El poema “Niña del desierto”, nace de algo que viste por televisión. ¿Podés contarnos esa experiencia y, sobre todo, la definición sobre poesía que aparece en los versos finales?
Así como hoy vemos por televisión la guerra en Ucrania de donde vino Gerchunoff a mis lindes de provincia. Me tocó ver esa guerra. Obviamente, al comenzar a escribir ese poema no sabía el final, porque el final aparece luego de haber jugado con el más denostado de todos los recursos como es la tautología: una niña es una niña. Hasta que eso revienta en “ la poesía ha sido siempre una niña parada en el desierto/ y una niña parada en el desierto, es suficiente testigo de su mirada”. Con lo cual todos los desiertos ya no son de arenas sino de silencios o sorderas frente a todo lo que la poesía ha anticipado y denunciado en este mundo de muy racionales criaturas destructivas. La definición es un elogio a la mirada poética como palabra a futuro: la niña está viendo pasar ahora, todo lo que ha pasado y pasa. Y esa niña es suficiente testigo de su mirada.

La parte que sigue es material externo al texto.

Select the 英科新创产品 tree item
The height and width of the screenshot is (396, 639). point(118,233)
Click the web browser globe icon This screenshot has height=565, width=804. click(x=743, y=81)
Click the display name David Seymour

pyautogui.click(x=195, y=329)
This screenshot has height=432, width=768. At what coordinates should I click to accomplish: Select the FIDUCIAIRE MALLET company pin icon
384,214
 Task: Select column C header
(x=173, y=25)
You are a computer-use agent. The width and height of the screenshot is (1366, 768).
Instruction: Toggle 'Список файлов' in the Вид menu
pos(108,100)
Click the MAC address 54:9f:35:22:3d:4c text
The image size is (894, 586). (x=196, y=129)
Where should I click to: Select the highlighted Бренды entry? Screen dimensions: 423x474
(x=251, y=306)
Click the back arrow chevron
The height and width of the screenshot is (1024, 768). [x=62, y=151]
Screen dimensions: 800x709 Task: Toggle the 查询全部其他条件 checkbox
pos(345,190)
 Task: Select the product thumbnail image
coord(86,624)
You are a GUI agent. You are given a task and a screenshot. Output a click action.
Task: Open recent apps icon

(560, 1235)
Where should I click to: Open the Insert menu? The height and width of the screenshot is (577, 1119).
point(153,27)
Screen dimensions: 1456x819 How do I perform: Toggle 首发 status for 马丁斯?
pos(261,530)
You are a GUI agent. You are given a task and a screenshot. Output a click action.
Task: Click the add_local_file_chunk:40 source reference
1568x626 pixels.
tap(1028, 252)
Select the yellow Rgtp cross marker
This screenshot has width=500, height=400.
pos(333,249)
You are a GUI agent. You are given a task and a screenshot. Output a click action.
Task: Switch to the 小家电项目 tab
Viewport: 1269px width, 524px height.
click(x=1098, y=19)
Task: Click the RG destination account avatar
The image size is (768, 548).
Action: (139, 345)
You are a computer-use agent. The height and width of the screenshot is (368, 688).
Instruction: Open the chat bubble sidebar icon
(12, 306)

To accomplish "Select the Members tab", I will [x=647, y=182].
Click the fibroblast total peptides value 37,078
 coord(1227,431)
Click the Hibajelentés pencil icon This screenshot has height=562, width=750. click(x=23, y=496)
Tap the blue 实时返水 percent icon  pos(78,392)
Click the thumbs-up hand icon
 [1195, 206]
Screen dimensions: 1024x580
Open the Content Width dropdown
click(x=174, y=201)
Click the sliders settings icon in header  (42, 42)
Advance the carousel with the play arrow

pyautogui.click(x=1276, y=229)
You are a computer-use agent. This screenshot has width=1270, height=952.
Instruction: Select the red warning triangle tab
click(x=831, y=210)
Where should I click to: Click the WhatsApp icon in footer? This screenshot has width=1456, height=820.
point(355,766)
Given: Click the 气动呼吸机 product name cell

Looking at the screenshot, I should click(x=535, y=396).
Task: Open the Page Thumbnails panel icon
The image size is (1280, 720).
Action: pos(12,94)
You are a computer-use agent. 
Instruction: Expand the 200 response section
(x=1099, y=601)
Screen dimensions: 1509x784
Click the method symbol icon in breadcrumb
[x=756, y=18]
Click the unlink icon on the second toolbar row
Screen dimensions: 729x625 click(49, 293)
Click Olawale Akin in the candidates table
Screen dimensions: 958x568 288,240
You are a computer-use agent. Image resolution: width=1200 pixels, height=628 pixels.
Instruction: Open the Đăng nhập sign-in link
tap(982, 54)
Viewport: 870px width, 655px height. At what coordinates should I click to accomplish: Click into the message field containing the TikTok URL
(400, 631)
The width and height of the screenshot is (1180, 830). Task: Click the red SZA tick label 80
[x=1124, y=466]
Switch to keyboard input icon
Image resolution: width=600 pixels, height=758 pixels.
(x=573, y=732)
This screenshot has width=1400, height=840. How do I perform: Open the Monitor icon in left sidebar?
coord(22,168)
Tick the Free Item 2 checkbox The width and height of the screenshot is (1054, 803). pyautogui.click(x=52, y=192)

Para finalizar, me gustaría volver sobre el primer poema del libro, donde contas una experiencia que viviste en estos tiempos de pandemia. ¿Podés, por favor, contarnos cómo surge, cómo lo escribiste, y el porqué de la dedicatoria?
Mientras con Sergio Delgado dialogábamos por whatsapp sobre “Geografía…”, en París cantaba un mirlo en su ventana y de pronto aparece un puma por estas lindes, como si fueran ambos -el mirlo y el puma- amigos de estos textos y sus trabajo. Y los silencios urbanos de esos paréntesis de la pandemia, benéficos a sus reapariciones. Y escribí “Matar un puma”, cuyo final remite a que el puma es un animal totémico de los Charrúas inclusive y cuyos ojos son esas dos estrellas magníficas de Alfa y Beta en Centauro, que aparecen al lado de la Cruz del Sur. Leer los cielos es siempre estar leyendo un pasado que por la viajante luz subsiste, como toda palabra en su lengua. Pero fue también como una confirmación de que ese verso “….entre fundaciones y escombros de sus reinos,/ así bajaba el jaguar, a cobrar su diezmo en los corrales.”. De algún modo se estaba haciendo cierto entre la memoria mítica, lo real actual y esa otra realidad de lo visible.